Count how many lines in the entries below contain the word "Task", matching case exactly, and reply with only that number.

- **SUPPLIED DATA**:
┄┄┄┄┄┄┄┄┄┄

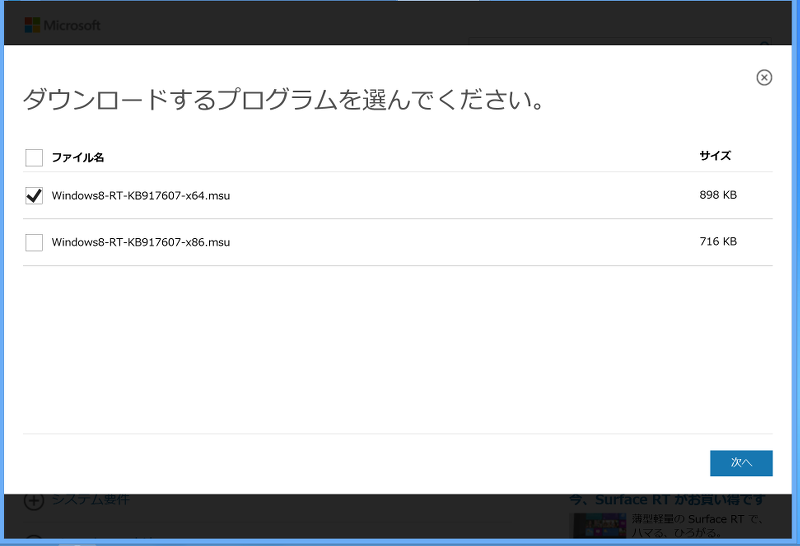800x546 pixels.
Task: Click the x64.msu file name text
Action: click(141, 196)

┄┄┄┄┄┄┄┄┄┄

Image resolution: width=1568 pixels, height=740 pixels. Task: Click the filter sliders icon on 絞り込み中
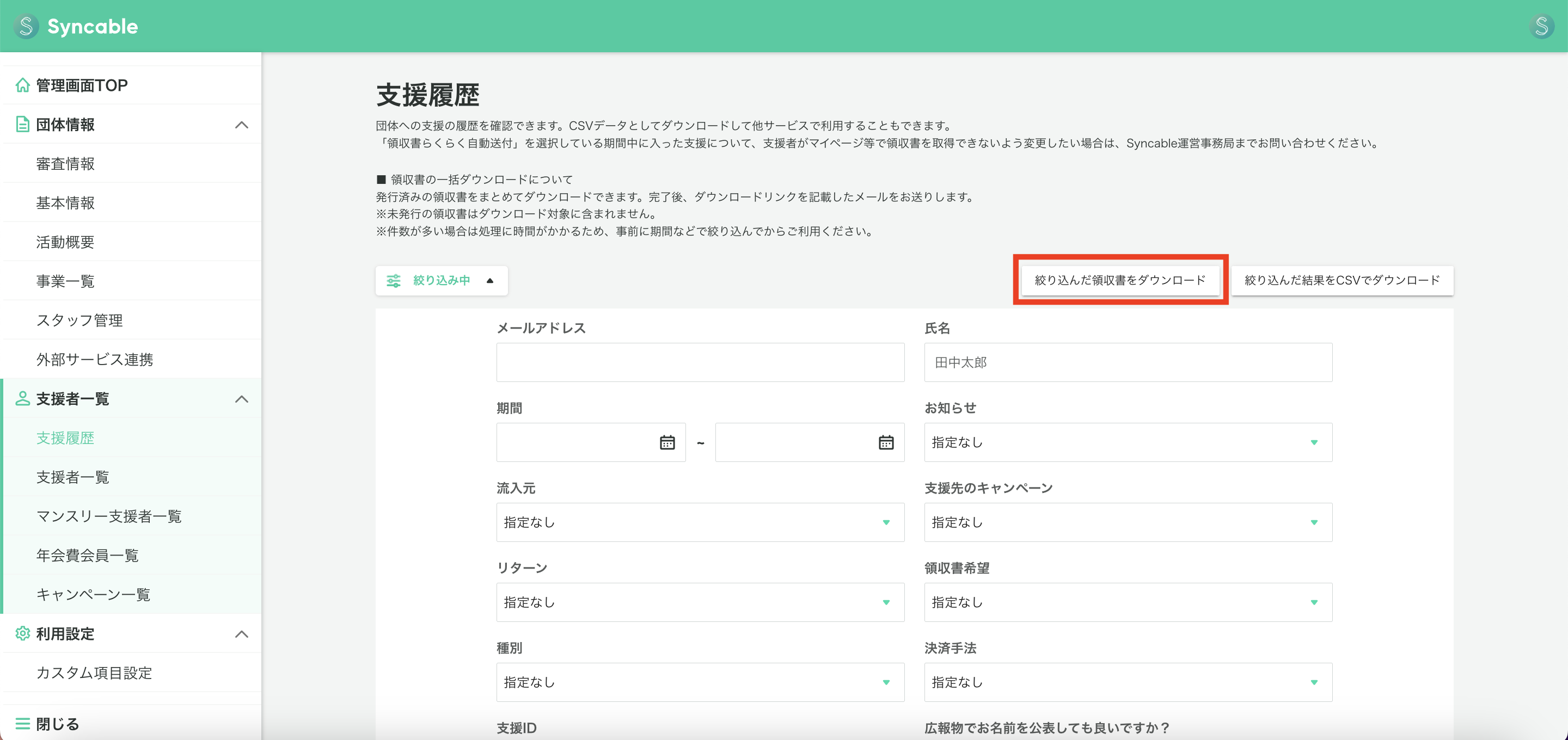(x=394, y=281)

┄┄┄┄┄┄┄┄┄┄

- **EXERCISE SOLUTION**: 2